It's always interesting to see how the Asian languages translate specific names of people, places, or things in other languages, it usually moves from translating the literal definition to just bunching up a bunch of characters that together create the sound of that word and bunching them together, like piecing together a Frankenstein model of sound bytes for the translation. Especially in Chinese, the above characters taken together would have no meaning by themselves, except Chinese readers would know that these were just loan characters used to create a phonetic pronunciation. MJ often responds to Jeopardy questions with the Korean versions of the English word, so her answers vary in that they are sometimes close enough to be considered acceptable by Jeopardy judges, sometimes so far off as to be completely incomprehensible for an English speaker.
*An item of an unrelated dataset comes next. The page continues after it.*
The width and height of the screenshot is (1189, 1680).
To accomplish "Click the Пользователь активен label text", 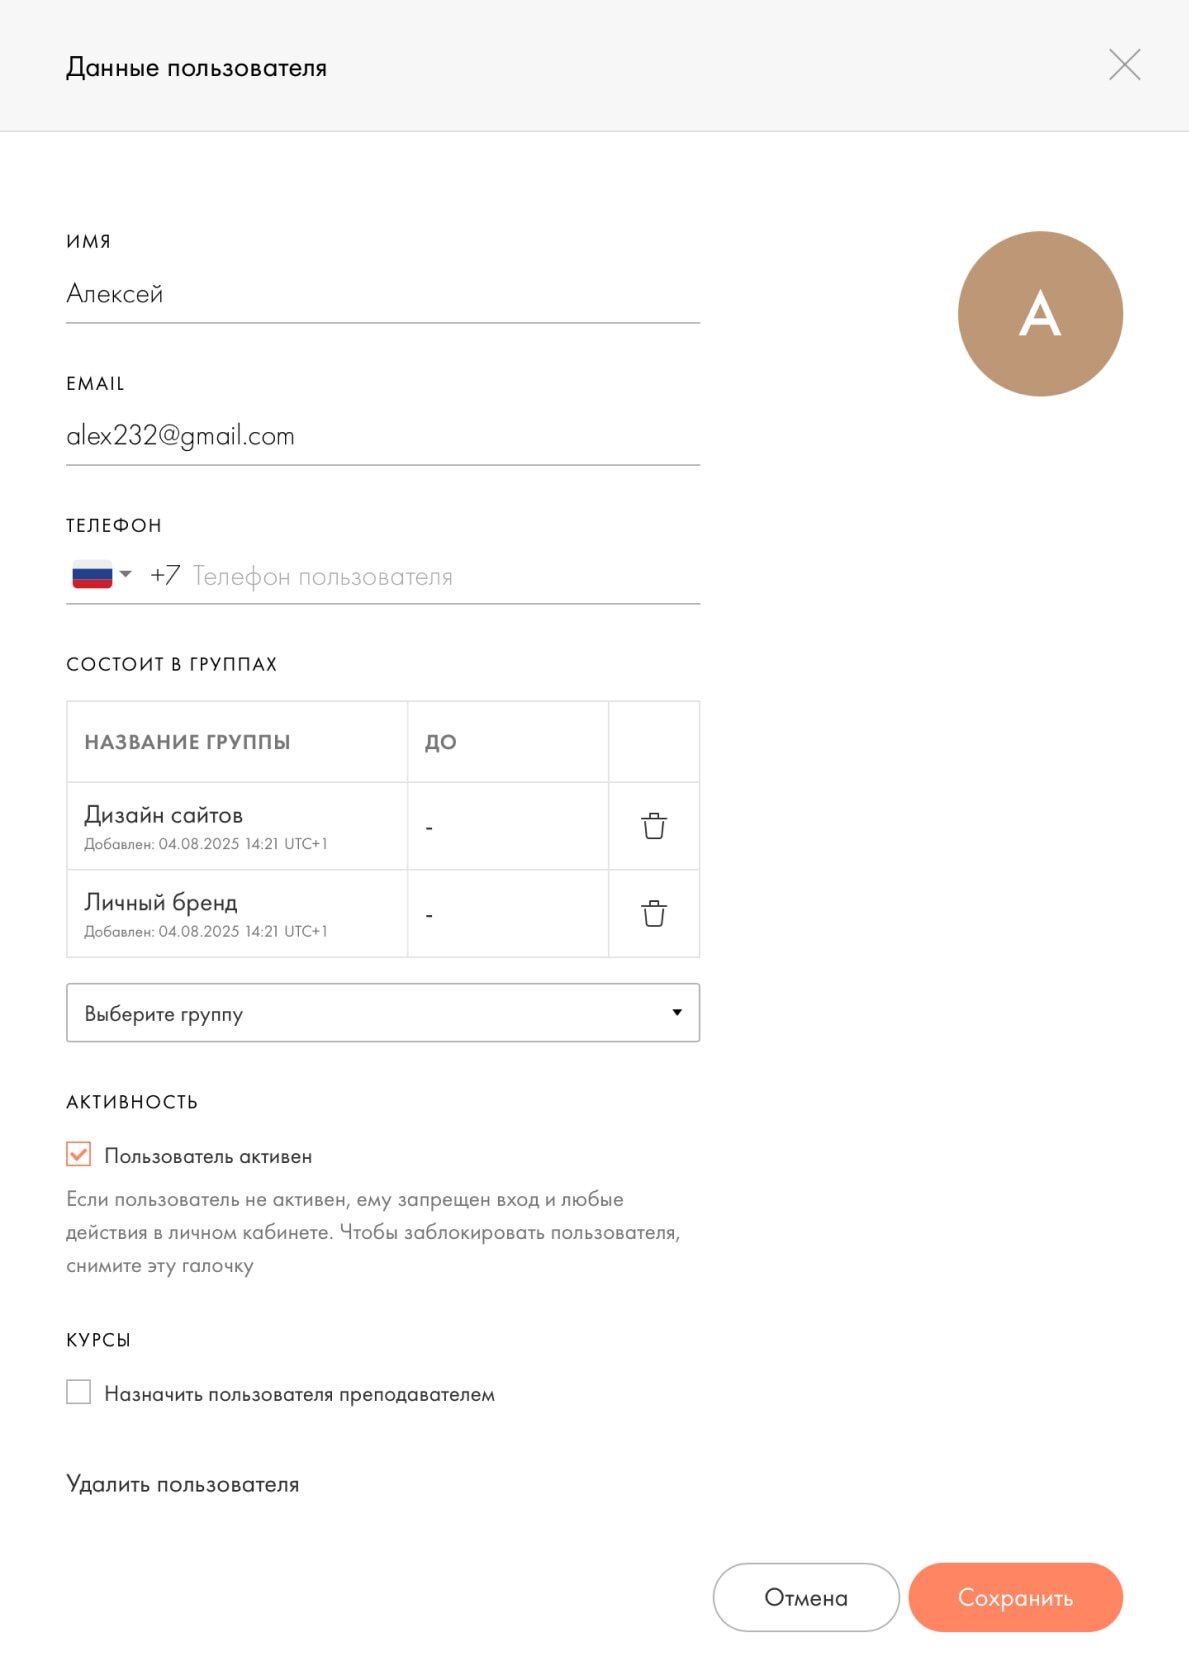I will (x=208, y=1156).
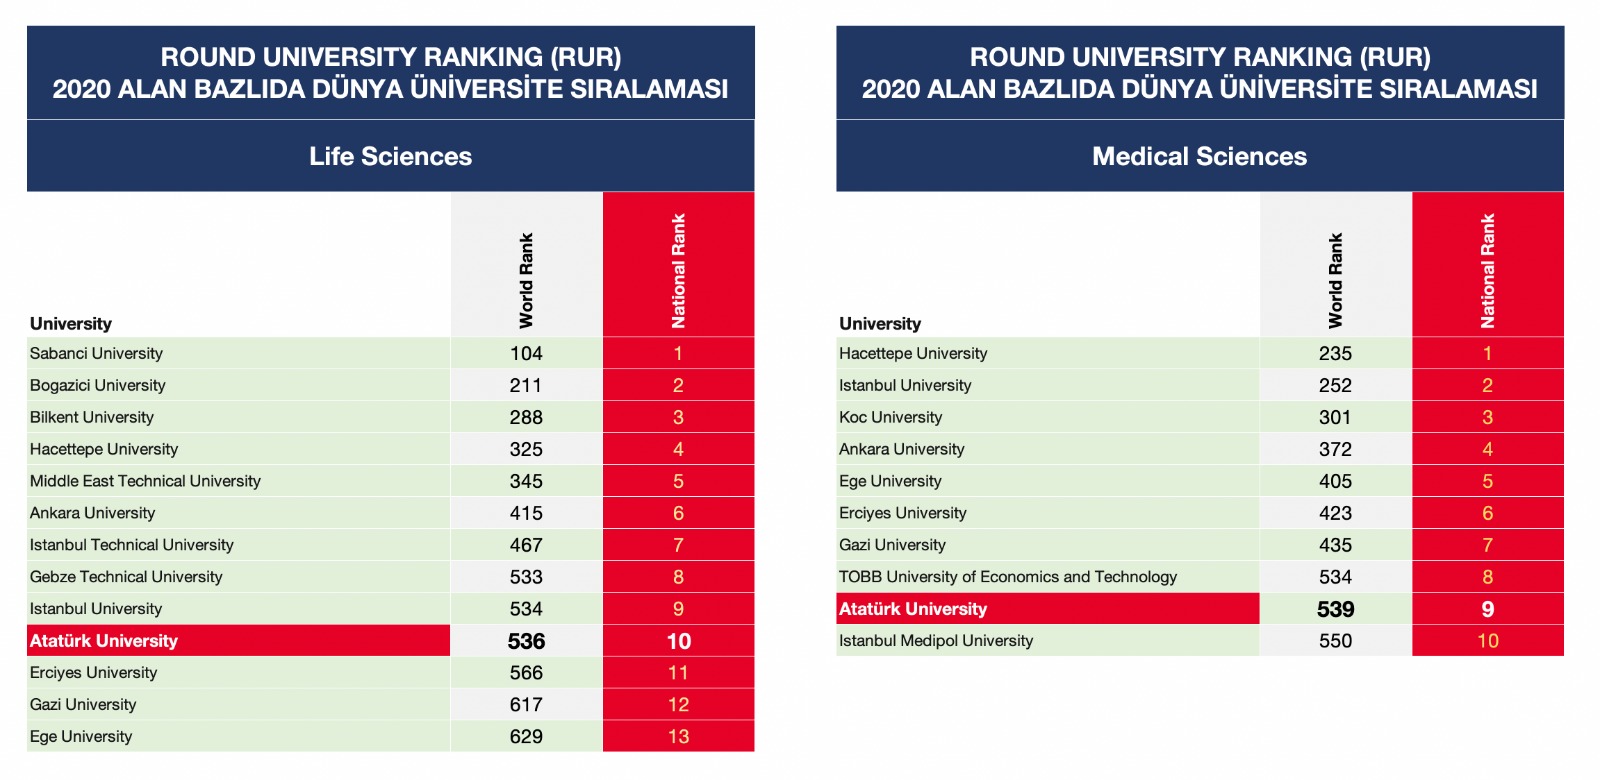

Probably a good place to note that I recognize how hard is it for a non-English native speaker to learn English and speak it like a native English speaker who's had the advantage of forming the sounds from a young age; so I cringe when I see people scolding ESL people for "not speaking good English" or native English speakers deliberately messing up the English language to "sound cool," for example when someone says "I tried to a bunch a different ice cream flavors like rocky road and Neapolitan....and $H*T." Perversion of the English language.
Anyway, MJ and I visited a Patagonia store today, which got MJ very excited, and me less excited but just happy to be somewhere new. As it's already past midway through January (late January, even, like 36 might even be considered to be some as late-30's) there was a sale of winter jackets, and we took full advantage. I asked about this sale, and the employee who helped us spun it in a creative way: "It's because we're trying to clear out space for our spring collections." As a Patagonia executive I'd be proud of this answer because a.) it doesn't admit that winter's almost over and people will very soon not need these items anymore, and b.) promotes the next thing that they're trying to sell, their spring lines, and c.) he was wearing double layers of Patagonia clothing, with a jacket over a sweater and even wearing a Patagonia hat. A walking advertisement. Points for staying on message and loyal to the brand versus a quiet quitting employee who would just be like, "Yea of course we're trying to dump all of this merchandise." Patagonia apparently is one of the better brands in winter clothing with a bunch of comfortable fits. I remember a time when Canada Goose was the big hot name in the space, but much like the stock it just stayed stagnant from 5 years ago. (And also I was in Chicago when Goose felt big, winter's kind of a big deal in Chicago if you don't know).
Patagonia is actually based in Ventura, CA, near where my parents live! It's environmentally friendly with 1% of sales committed to helping environmental groups, and apparently a goal is to be carbon neutral by 2025....which is coming up! Wow, that crept up on me, there was a time in my life 2020 seemed far away, and 2025 seemed like another world, and my Visa card which expires in 2024 seemed like it'd never expire. Geez.
Patagonia's also a geographic region of South America, specifically of Argentina, so just by buying the jacket I'm kind of giving myself a reminder of a very common trivia question, right up there with "pampas," a grassland area, as need-to-know geographical regions in Argentina. Another way to incorporate trivia answers is to have them as my login password for a bunch of websites, so that I have to type in "ThomasMannMagicMountain1924" as my Etrade password (don't try it, that's not the actual password) so I'll remember that forever. (or until I forget it and/or password expires and I need a new password).